M. A. Burns Mfg. Co. v. Commissioner

*750OPINION.

Lansdon :

The petitioner claims that through its payment of the note in 1924 it sustained a loss in that year for which it was not compensated by insurance or otherwise. The record shows that in 1918, when the Lumber Co. went into liquidation, the petitioner voluntarily substituted itself in lieu of that company as debtor to the bank. It was known by the petitioner, at the time it gave the first note to the bank, that the Burns Lumber Co. was hopelessly insolvent and that by such act it had assumed a loss for which it had no prospect of recoupment. Later, in 1919, after final liquidation of the assets of the Lumber Co., when the payment of $3,137.58 was made on this account to the bank, the full amount of the petitioner’s loss was determined. De Loss v. Commissioner of Internal Revenue, 28 Fed. (2d) 803; North Star Granite Corporation, 21 B. T. A. 222. The fact that through the giving of other notes the petitioner was enabled to defer payment in cash of its obligation to the bank in no way changed its status as the loser, or mitigated its loss. Laurence D. Miller, 7 B. T. A. 581.

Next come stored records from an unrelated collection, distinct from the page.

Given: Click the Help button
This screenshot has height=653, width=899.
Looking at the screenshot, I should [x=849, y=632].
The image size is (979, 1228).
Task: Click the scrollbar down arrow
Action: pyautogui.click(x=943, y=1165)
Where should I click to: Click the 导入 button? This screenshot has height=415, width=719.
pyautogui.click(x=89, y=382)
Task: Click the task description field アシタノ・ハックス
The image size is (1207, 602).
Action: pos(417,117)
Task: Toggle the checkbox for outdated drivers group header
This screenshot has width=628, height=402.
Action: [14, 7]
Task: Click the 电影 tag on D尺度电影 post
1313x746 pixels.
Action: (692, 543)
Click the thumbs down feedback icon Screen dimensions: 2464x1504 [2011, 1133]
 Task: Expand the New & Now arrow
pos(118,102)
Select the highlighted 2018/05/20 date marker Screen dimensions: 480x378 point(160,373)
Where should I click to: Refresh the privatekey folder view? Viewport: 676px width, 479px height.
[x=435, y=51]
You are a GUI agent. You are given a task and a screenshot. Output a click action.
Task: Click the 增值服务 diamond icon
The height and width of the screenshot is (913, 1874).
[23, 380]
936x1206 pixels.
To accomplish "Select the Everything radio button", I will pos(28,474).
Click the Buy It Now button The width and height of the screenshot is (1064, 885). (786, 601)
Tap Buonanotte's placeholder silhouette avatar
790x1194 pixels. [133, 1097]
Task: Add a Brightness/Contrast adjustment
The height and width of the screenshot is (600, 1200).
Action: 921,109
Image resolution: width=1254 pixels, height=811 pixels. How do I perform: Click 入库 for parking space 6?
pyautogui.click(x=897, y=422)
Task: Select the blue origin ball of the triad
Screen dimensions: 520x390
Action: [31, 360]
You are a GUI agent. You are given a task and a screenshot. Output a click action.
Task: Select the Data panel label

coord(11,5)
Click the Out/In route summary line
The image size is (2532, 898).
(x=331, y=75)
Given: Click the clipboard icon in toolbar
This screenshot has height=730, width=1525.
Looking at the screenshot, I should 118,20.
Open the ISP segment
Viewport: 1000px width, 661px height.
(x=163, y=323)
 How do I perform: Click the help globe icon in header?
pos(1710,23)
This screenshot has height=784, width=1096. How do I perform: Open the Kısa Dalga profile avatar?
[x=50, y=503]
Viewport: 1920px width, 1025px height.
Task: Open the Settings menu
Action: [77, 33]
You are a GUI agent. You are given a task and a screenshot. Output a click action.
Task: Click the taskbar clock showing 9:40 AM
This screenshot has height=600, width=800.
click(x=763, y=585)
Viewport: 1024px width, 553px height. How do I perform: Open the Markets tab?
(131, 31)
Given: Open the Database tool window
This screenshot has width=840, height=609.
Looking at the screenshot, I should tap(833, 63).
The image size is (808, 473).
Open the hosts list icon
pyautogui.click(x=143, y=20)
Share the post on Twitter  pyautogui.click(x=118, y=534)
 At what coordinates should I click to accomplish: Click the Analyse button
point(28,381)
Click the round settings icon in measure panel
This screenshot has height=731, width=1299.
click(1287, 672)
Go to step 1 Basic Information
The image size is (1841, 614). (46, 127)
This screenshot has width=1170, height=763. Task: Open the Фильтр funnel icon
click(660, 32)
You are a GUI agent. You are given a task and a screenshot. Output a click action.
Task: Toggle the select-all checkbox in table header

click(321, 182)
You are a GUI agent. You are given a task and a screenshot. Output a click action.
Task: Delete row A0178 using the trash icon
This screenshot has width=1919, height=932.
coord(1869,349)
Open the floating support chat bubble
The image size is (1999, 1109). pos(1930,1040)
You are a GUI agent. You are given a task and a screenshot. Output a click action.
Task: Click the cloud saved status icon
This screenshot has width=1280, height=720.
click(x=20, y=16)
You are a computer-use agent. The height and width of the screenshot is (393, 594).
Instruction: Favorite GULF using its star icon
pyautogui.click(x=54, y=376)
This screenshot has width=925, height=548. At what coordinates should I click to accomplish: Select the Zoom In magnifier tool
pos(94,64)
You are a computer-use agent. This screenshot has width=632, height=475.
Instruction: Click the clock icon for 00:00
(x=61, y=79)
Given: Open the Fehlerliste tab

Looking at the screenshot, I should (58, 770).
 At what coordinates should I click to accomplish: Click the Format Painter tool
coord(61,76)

Even if we should hold that the payment of this note by the petitioner in 1924 was a loss to it deductible from its income for that year, we would be unable to find that it sustained a net loss in such income, since there is nothing in the record to show what its gross income for that year was, and we can not assume that it operated at a loss. Neither does it appear that the alleged loss was incurred in, or in any way connected with, the operation of petitioner’s trade or business, witjiin section 206 (a) of the Act of 1924. The determination of the respondent is, therefore, approved. Harrisburg Hospital, Inc., 15 B. T. A. 1014; Robert T. Cunningham Appeal, 20 B. T. A. 428.

Decision will be entered for the respondent.